(Page text)

Something good did happen during that second incarceration. Richard Russell, a Brit who runs the very cool XL Records label (home to Vampire Weekend, M.I.A., Dizzee Rascal and the White Stripes) came to visit him in jail and proposed a new album project, his first in 13 years.
Out on Tuesday, "I'm New Here" proves that Scott-Heron is still on his game - more the poet (again) and less the singer this time, and still riveting to the core with his dramatically etched and intoned impressions of growing up (well) in a fatherless home, the hustles and heartaches of big-city life, and the temptations that bring us down.
(In the liner notes, Scott-Heron urges today's easily distracted listeners to give him full attention: "Turn off everything that rings or beeps or rattles or whistles . . . . Think about what you got.")
Russell's haunting, techtronic scoring of the tone poems is as much "trip hop" as jazz or blues in spirit, the better to lure in a new audience as well as reinvigorate longtime fans. Dig the soulful, synth pulsed balladry of "I'll Take Care of You," the mostly handclap-scored "New York Is Killing Me," and the equally spellcasting, effects-twisted treatment of the Robert Johnson blues classic "Me and the Devil" (also found on YouTube as an equally eerie music video).

(End Page text)

- What to work on
• A. Name the artists that the review says are on the XL Records label.
• B. Reproduce the review word for word, from "Russell's haunting, techtronic" up to and including "eerie music video).".

(Source material)

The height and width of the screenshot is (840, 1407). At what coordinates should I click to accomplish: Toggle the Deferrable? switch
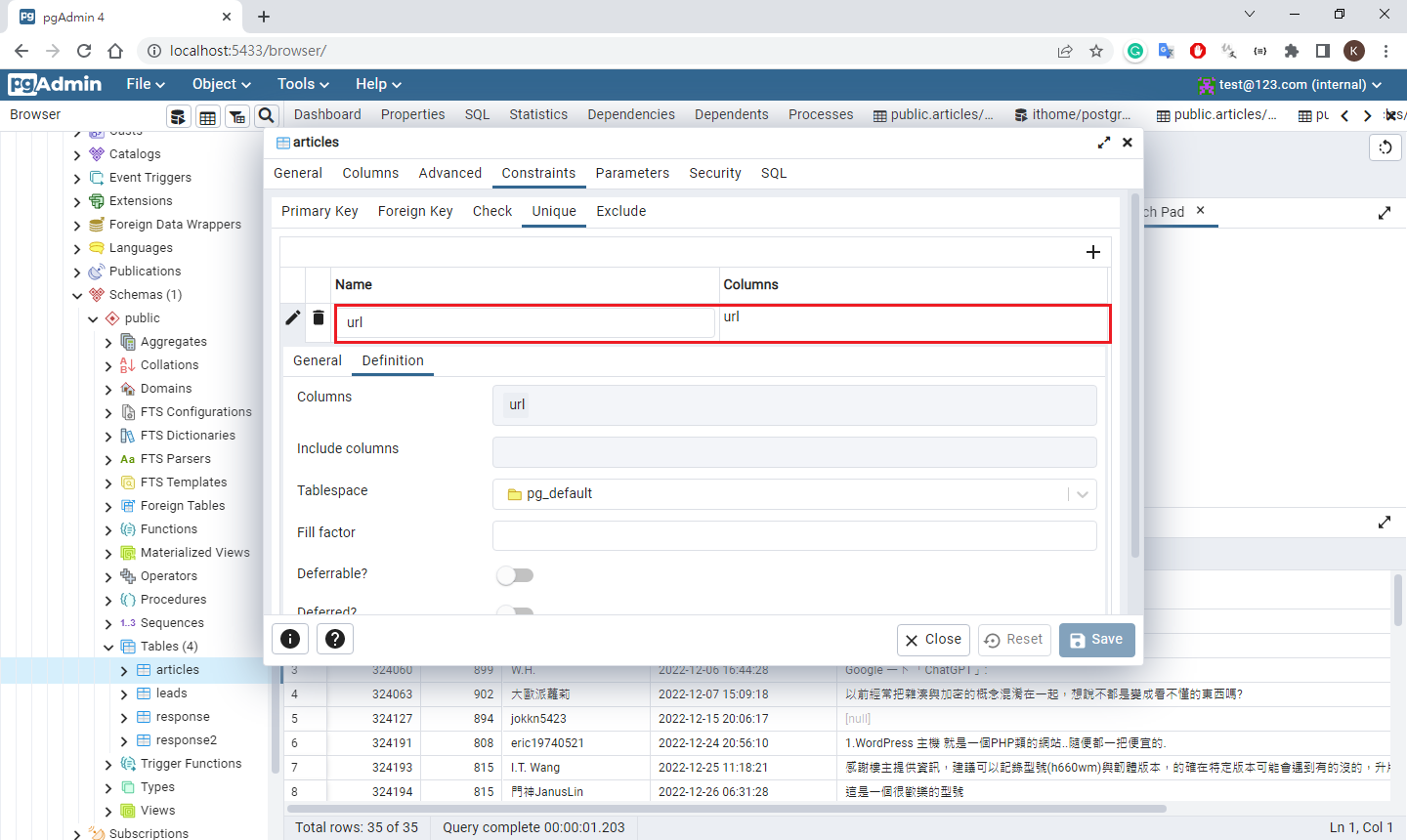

(End Source material)

- Answer set
• A. Vampire Weekend, M.I.A., Dizzee Rascal, the White Stripes

• B.
Russell's haunting, techtronic scoring of the tone poems is as much "trip hop" as jazz or blues in spirit, the better to lure in a new audience as well as reinvigorate longtime fans. Dig the soulful, synth pulsed balladry of "I'll Take Care of You," the mostly handclap-scored "New York Is Killing Me," and the equally spellcasting, effects-twisted treatment of the Robert Johnson blues classic "Me and the Devil" (also found on YouTube as an equally eerie music video).